((

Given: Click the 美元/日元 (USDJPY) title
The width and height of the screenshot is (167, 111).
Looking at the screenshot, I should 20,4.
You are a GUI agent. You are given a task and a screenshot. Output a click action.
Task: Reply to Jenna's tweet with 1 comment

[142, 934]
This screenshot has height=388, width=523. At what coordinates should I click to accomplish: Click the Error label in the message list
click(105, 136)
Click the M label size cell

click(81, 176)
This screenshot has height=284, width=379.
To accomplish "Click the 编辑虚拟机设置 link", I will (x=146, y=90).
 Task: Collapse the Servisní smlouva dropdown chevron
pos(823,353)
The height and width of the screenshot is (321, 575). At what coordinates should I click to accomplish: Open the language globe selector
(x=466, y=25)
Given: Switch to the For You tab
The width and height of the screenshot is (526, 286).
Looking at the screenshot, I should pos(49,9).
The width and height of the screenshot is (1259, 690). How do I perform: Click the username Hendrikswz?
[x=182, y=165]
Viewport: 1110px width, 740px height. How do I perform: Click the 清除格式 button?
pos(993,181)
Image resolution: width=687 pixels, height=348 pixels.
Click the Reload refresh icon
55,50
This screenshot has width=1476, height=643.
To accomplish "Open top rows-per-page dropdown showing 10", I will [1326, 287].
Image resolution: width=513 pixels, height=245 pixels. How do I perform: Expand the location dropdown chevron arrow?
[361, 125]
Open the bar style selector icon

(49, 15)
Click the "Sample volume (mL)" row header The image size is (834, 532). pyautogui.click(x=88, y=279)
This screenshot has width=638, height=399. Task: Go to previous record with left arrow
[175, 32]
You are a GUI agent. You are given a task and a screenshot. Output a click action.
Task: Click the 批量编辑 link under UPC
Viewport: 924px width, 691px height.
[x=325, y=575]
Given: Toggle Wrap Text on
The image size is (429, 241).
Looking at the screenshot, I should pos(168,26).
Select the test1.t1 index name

))

> **Work to complete**
Copy out the full listing above. Keep every word as it is.

> **Your response**
Given: Click the 美元/日元 (USDJPY) title
The width and height of the screenshot is (167, 111).
Looking at the screenshot, I should 20,4.
You are a GUI agent. You are given a task and a screenshot. Output a click action.
Task: Reply to Jenna's tweet with 1 comment

[142, 934]
This screenshot has height=388, width=523. At what coordinates should I click to accomplish: Click the Error label in the message list
click(105, 136)
Click the M label size cell

click(81, 176)
This screenshot has height=284, width=379.
To accomplish "Click the 编辑虚拟机设置 link", I will (x=146, y=90).
 Task: Collapse the Servisní smlouva dropdown chevron
pos(823,353)
The height and width of the screenshot is (321, 575). At what coordinates should I click to accomplish: Open the language globe selector
(x=466, y=25)
Given: Switch to the For You tab
The width and height of the screenshot is (526, 286).
Looking at the screenshot, I should pos(49,9).
The width and height of the screenshot is (1259, 690). How do I perform: Click the username Hendrikswz?
[x=182, y=165]
Viewport: 1110px width, 740px height. How do I perform: Click the 清除格式 button?
pos(993,181)
Image resolution: width=687 pixels, height=348 pixels.
Click the Reload refresh icon
55,50
This screenshot has width=1476, height=643.
To accomplish "Open top rows-per-page dropdown showing 10", I will [1326, 287].
Image resolution: width=513 pixels, height=245 pixels. How do I perform: Expand the location dropdown chevron arrow?
[361, 125]
Open the bar style selector icon

(49, 15)
Click the "Sample volume (mL)" row header The image size is (834, 532). pyautogui.click(x=88, y=279)
This screenshot has width=638, height=399. Task: Go to previous record with left arrow
[175, 32]
You are a GUI agent. You are given a task and a screenshot. Output a click action.
Task: Click the 批量编辑 link under UPC
Viewport: 924px width, 691px height.
[x=325, y=575]
Given: Toggle Wrap Text on
The image size is (429, 241).
Looking at the screenshot, I should pos(168,26).
Select the test1.t1 index name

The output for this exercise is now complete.